• _DESCRIÇÃO DA TAREFA_
Extraia, sem qualquer alteração, a parte do trecho da entrevista sobre a arte de interpretar que se inicia com as palavras que contêm "FM Assim como" e se encerra com "estilo de atuação?".

• _TRECHO PARA LEITURA_
──────────────────────────────

CA Representar é, sem dúvida, fruto de
pesquisa de entrega de humildade. A busca de conhecer, entender, compreender e
mais que tudo jamais criticar seu personagem.
Roubamos da vida pra devolver em forma de
arte, ou seja, emprestando nossa ousadia e outras tantas coisas que são nossas.
FM Assim como no canto as modulações na
interpretação de um texto, na vivência de um personagem, pode sofrer
significativa alteração de um ator para outro? Por trás do estilo do
dramaturgo, haveria então um estilo de atuação?
CA Infelizmente não canto. Protagonizei um
musical fazendo a vida de uma cantora por conta da audácia da juventude.
Digamos que hoje entendo mais de afinação e me reservo o papel de atriz
que eventualmente, se o personagem pedir, cantará… como atriz… Dá pra me
entender?
Ah o que não fazemos para viver um
personagem!!!
A mudança de um intérprete, sem sombra de
dúvida, provocará significativa alteração no modo de apresentar o personagem e
caberá ao diretor orientar este intérprete de acordo com a linha traçada pela
direção.

──────────────────────────────

• _MATERIAL COLETADO_

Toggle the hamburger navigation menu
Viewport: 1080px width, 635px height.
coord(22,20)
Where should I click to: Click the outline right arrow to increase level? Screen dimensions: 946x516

──────────────────────────────

• _A RESPOSTA_
FM Assim como no canto as modulações na
interpretação de um texto, na vivência de um personagem, pode sofrer
significativa alteração de um ator para outro? Por trás do estilo do
dramaturgo, haveria então um estilo de atuação?